- _Prompt_
Rewrite these lines with "At what coordinates should I click to accomplish" changed to "Which point should I click to complete" and everything else left as it is.

- _Records supplied_

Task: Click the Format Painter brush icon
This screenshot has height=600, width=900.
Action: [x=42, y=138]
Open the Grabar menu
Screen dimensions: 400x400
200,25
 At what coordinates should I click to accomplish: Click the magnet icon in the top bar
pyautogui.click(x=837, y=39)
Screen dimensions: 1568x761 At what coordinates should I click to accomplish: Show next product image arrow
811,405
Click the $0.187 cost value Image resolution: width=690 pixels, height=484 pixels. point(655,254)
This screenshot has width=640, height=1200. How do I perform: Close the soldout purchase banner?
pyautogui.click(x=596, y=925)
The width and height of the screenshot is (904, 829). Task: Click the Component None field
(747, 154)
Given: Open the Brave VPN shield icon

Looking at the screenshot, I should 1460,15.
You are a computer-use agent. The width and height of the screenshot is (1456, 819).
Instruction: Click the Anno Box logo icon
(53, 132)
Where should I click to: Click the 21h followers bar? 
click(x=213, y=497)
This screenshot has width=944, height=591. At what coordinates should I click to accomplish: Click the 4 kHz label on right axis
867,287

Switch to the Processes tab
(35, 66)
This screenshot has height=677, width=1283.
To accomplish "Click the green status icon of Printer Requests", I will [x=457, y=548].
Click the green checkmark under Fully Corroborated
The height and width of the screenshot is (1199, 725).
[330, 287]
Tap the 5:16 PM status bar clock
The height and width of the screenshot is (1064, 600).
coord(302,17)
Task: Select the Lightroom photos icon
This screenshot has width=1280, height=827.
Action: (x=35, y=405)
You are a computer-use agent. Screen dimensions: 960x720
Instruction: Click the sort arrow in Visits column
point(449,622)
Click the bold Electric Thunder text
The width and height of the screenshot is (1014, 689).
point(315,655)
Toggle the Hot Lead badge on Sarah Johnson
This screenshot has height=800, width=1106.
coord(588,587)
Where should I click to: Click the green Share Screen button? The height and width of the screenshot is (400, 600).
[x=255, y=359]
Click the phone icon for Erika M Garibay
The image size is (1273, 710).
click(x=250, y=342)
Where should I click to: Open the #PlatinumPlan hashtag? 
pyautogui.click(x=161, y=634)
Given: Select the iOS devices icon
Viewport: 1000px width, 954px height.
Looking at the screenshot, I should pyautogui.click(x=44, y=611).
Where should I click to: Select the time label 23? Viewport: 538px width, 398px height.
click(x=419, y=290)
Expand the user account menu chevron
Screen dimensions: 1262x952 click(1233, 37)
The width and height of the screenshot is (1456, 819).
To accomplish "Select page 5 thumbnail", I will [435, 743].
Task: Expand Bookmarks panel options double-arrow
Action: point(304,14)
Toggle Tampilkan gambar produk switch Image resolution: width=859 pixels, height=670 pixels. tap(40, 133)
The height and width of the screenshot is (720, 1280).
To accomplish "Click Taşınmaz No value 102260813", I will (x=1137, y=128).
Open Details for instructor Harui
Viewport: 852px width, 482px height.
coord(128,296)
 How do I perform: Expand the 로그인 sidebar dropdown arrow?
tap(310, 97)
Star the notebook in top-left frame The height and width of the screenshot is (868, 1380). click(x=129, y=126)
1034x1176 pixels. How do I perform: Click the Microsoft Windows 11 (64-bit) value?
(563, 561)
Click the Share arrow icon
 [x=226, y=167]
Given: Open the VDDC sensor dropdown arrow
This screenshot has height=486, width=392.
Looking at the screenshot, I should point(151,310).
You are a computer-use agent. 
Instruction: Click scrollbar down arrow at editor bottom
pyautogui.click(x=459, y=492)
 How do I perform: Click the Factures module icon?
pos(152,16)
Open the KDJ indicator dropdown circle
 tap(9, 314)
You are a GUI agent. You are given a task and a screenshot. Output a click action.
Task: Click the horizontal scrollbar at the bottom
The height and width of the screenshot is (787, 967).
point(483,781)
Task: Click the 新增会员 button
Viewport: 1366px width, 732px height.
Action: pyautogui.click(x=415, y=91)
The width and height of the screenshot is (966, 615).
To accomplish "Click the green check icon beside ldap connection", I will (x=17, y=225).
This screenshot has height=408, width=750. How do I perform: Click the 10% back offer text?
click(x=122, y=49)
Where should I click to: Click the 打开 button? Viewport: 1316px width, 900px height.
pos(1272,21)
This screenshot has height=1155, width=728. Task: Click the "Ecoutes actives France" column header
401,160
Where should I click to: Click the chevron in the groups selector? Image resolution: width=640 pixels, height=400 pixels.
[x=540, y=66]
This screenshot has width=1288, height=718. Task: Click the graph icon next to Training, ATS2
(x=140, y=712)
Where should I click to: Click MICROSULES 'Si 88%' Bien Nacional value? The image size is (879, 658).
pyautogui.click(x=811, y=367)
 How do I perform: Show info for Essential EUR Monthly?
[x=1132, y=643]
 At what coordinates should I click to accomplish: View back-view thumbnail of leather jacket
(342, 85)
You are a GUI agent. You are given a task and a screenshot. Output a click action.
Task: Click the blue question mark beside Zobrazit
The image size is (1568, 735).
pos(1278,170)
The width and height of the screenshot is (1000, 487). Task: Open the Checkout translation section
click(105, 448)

- _Task response_
Task: Click the Format Painter brush icon
This screenshot has height=600, width=900.
Action: [x=42, y=138]
Open the Grabar menu
Screen dimensions: 400x400
200,25
 Which point should I click to complete: Click the magnet icon in the top bar
pyautogui.click(x=837, y=39)
Screen dimensions: 1568x761 Which point should I click to complete: Show next product image arrow
811,405
Click the $0.187 cost value Image resolution: width=690 pixels, height=484 pixels. point(655,254)
This screenshot has width=640, height=1200. How do I perform: Close the soldout purchase banner?
pyautogui.click(x=596, y=925)
The width and height of the screenshot is (904, 829). Task: Click the Component None field
(747, 154)
Given: Open the Brave VPN shield icon

Looking at the screenshot, I should 1460,15.
You are a computer-use agent. The width and height of the screenshot is (1456, 819).
Instruction: Click the Anno Box logo icon
(53, 132)
Where should I click to: Click the 21h followers bar? 
click(x=213, y=497)
This screenshot has width=944, height=591. Which point should I click to complete: Click the 4 kHz label on right axis
867,287

Switch to the Processes tab
(35, 66)
This screenshot has height=677, width=1283.
To accomplish "Click the green status icon of Printer Requests", I will [x=457, y=548].
Click the green checkmark under Fully Corroborated
The height and width of the screenshot is (1199, 725).
[330, 287]
Tap the 5:16 PM status bar clock
The height and width of the screenshot is (1064, 600).
coord(302,17)
Task: Select the Lightroom photos icon
This screenshot has width=1280, height=827.
Action: (x=35, y=405)
You are a computer-use agent. Screen dimensions: 960x720
Instruction: Click the sort arrow in Visits column
point(449,622)
Click the bold Electric Thunder text
The width and height of the screenshot is (1014, 689).
point(315,655)
Toggle the Hot Lead badge on Sarah Johnson
This screenshot has height=800, width=1106.
coord(588,587)
Where should I click to: Click the green Share Screen button? The height and width of the screenshot is (400, 600).
[x=255, y=359]
Click the phone icon for Erika M Garibay
The image size is (1273, 710).
click(x=250, y=342)
Where should I click to: Open the #PlatinumPlan hashtag? 
pyautogui.click(x=161, y=634)
Given: Select the iOS devices icon
Viewport: 1000px width, 954px height.
Looking at the screenshot, I should pyautogui.click(x=44, y=611).
Where should I click to: Select the time label 23? Viewport: 538px width, 398px height.
click(x=419, y=290)
Expand the user account menu chevron
Screen dimensions: 1262x952 click(1233, 37)
The width and height of the screenshot is (1456, 819).
To accomplish "Select page 5 thumbnail", I will [435, 743].
Task: Expand Bookmarks panel options double-arrow
Action: point(304,14)
Toggle Tampilkan gambar produk switch Image resolution: width=859 pixels, height=670 pixels. tap(40, 133)
The height and width of the screenshot is (720, 1280).
To accomplish "Click Taşınmaz No value 102260813", I will (x=1137, y=128).
Open Details for instructor Harui
Viewport: 852px width, 482px height.
coord(128,296)
 How do I perform: Expand the 로그인 sidebar dropdown arrow?
tap(310, 97)
Star the notebook in top-left frame The height and width of the screenshot is (868, 1380). click(x=129, y=126)
1034x1176 pixels. How do I perform: Click the Microsoft Windows 11 (64-bit) value?
(563, 561)
Click the Share arrow icon
 [x=226, y=167]
Given: Open the VDDC sensor dropdown arrow
This screenshot has height=486, width=392.
Looking at the screenshot, I should point(151,310).
You are a computer-use agent. 
Instruction: Click scrollbar down arrow at editor bottom
pyautogui.click(x=459, y=492)
 How do I perform: Click the Factures module icon?
pos(152,16)
Open the KDJ indicator dropdown circle
 tap(9, 314)
You are a GUI agent. You are given a task and a screenshot. Output a click action.
Task: Click the horizontal scrollbar at the bottom
The height and width of the screenshot is (787, 967).
point(483,781)
Task: Click the 新增会员 button
Viewport: 1366px width, 732px height.
Action: pyautogui.click(x=415, y=91)
The width and height of the screenshot is (966, 615).
To accomplish "Click the green check icon beside ldap connection", I will (x=17, y=225).
This screenshot has height=408, width=750. How do I perform: Click the 10% back offer text?
click(x=122, y=49)
Where should I click to: Click the 打开 button? Viewport: 1316px width, 900px height.
pos(1272,21)
This screenshot has height=1155, width=728. Task: Click the "Ecoutes actives France" column header
401,160
Where should I click to: Click the chevron in the groups selector? Image resolution: width=640 pixels, height=400 pixels.
[x=540, y=66]
This screenshot has width=1288, height=718. Task: Click the graph icon next to Training, ATS2
(x=140, y=712)
Where should I click to: Click MICROSULES 'Si 88%' Bien Nacional value? The image size is (879, 658).
pyautogui.click(x=811, y=367)
 How do I perform: Show info for Essential EUR Monthly?
[x=1132, y=643]
 Which point should I click to complete: View back-view thumbnail of leather jacket
(342, 85)
You are a GUI agent. You are given a task and a screenshot. Output a click action.
Task: Click the blue question mark beside Zobrazit
The image size is (1568, 735).
pos(1278,170)
The width and height of the screenshot is (1000, 487). Task: Open the Checkout translation section
click(105, 448)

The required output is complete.